╭─ The data

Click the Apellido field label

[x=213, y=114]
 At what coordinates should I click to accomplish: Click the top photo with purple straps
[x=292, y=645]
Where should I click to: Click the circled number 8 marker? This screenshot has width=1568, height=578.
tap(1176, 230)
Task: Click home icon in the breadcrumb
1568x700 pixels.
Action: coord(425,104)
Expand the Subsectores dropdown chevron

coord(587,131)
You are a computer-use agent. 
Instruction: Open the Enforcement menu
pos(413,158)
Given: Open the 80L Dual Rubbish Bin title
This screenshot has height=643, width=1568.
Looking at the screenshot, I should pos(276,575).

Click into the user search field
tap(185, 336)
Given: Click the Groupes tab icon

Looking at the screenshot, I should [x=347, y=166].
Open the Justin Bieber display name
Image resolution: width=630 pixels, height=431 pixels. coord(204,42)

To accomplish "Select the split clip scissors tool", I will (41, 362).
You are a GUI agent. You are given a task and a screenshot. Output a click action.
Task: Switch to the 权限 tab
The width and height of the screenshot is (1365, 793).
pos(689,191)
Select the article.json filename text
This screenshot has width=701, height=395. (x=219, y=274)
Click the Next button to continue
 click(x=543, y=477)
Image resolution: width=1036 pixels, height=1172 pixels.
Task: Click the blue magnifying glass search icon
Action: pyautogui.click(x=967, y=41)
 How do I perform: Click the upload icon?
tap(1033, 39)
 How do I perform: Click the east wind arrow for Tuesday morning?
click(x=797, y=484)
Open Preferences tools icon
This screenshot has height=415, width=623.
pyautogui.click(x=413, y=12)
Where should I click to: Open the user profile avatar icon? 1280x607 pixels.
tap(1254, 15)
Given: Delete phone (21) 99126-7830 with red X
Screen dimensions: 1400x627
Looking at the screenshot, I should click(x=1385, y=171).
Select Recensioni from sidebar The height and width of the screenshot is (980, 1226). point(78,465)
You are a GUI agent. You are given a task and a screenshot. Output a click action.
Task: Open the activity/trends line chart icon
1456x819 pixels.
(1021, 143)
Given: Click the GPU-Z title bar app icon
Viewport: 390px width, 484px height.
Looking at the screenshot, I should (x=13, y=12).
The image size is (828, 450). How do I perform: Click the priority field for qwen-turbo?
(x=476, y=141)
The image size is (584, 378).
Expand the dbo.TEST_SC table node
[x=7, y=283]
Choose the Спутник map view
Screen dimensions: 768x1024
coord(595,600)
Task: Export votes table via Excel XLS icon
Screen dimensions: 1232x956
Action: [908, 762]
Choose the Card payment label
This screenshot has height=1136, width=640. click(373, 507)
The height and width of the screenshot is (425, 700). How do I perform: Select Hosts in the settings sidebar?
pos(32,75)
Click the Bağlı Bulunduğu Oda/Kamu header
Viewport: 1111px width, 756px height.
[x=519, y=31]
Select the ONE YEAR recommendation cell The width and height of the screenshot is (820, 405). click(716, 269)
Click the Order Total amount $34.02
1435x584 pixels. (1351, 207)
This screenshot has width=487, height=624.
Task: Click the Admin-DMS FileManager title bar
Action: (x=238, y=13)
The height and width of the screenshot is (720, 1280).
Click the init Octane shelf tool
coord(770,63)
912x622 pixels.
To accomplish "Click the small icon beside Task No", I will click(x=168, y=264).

╰─

- [Request]
Please convert the lines above into a JSON list of strings, one string per line, leaving out blank lines.

- [Answer below]
[
  "Click the Apellido field label",
  "[x=213, y=114]",
  " At what coordinates should I click to accomplish: Click the top photo with purple straps",
  "[x=292, y=645]",
  "Where should I click to: Click the circled number 8 marker? This screenshot has width=1568, height=578.",
  "tap(1176, 230)",
  "Task: Click home icon in the breadcrumb",
  "1568x700 pixels.",
  "Action: coord(425,104)",
  "Expand the Subsectores dropdown chevron",
  "coord(587,131)",
  "You are a computer-use agent. ",
  "Instruction: Open the Enforcement menu",
  "pos(413,158)",
  "Given: Open the 80L Dual Rubbish Bin title",
  "This screenshot has height=643, width=1568.",
  "Looking at the screenshot, I should pos(276,575).",
  "Click into the user search field",
  "tap(185, 336)",
  "Given: Click the Groupes tab icon",
  "Looking at the screenshot, I should [x=347, y=166].",
  "Open the Justin Bieber display name",
  "Image resolution: width=630 pixels, height=431 pixels. coord(204,42)",
  "To accomplish \"Select the split clip scissors tool\", I will (41, 362).",
  "You are a GUI agent. You are given a task and a screenshot. Output a click action.",
  "Task: Switch to the 权限 tab",
  "The width and height of the screenshot is (1365, 793).",
  "pos(689,191)",
  "Select the article.json filename text",
  "This screenshot has width=701, height=395. (x=219, y=274)",
  "Click the Next button to continue",
  " click(x=543, y=477)",
  "Image resolution: width=1036 pixels, height=1172 pixels.",
  "Task: Click the blue magnifying glass search icon",
  "Action: pyautogui.click(x=967, y=41)",
  " How do I perform: Click the upload icon?",
  "tap(1033, 39)",
  " How do I perform: Click the east wind arrow for Tuesday morning?",
  "click(x=797, y=484)",
  "Open Preferences tools icon",
  "This screenshot has height=415, width=623.",
  "pyautogui.click(x=413, y=12)",
  "Where should I click to: Open the user profile avatar icon? 1280x607 pixels.",
  "tap(1254, 15)",
  "Given: Delete phone (21) 99126-7830 with red X",
  "Screen dimensions: 1400x627",
  "Looking at the screenshot, I should click(x=1385, y=171).",
  "Select Recensioni from sidebar The height and width of the screenshot is (980, 1226). point(78,465)",
  "You are a GUI agent. You are given a task and a screenshot. Output a click action.",
  "Task: Open the activity/trends line chart icon",
  "1456x819 pixels.",
  "(1021, 143)",
  "Given: Click the GPU-Z title bar app icon",
  "Viewport: 390px width, 484px height.",
  "Looking at the screenshot, I should (x=13, y=12).",
  "The image size is (828, 450). How do I perform: Click the priority field for qwen-turbo?",
  "(x=476, y=141)",
  "The image size is (584, 378).",
  "Expand the dbo.TEST_SC table node",
  "[x=7, y=283]",
  "Choose the Спутник map view",
  "Screen dimensions: 768x1024",
  "coord(595,600)",
  "Task: Export votes table via Excel XLS icon",
  "Screen dimensions: 1232x956",
  "Action: [908, 762]",
  "Choose the Card payment label",
  "This screenshot has height=1136, width=640. click(373, 507)",
  "The height and width of the screenshot is (425, 700). How do I perform: Select Hosts in the settings sidebar?",
  "pos(32,75)",
  "Click the Bağlı Bulunduğu Oda/Kamu header",
  "Viewport: 1111px width, 756px height.",
  "[x=519, y=31]",
  "Select the ONE YEAR recommendation cell The width and height of the screenshot is (820, 405). click(716, 269)",
  "Click the Order Total amount $34.02",
  "1435x584 pixels. (1351, 207)",
  "This screenshot has width=487, height=624.",
  "Task: Click the Admin-DMS FileManager title bar",
  "Action: (x=238, y=13)",
  "The height and width of the screenshot is (720, 1280).",
  "Click the init Octane shelf tool",
  "coord(770,63)",
  "912x622 pixels.",
  "To accomplish \"Click the small icon beside Task No\", I will click(x=168, y=264)."
]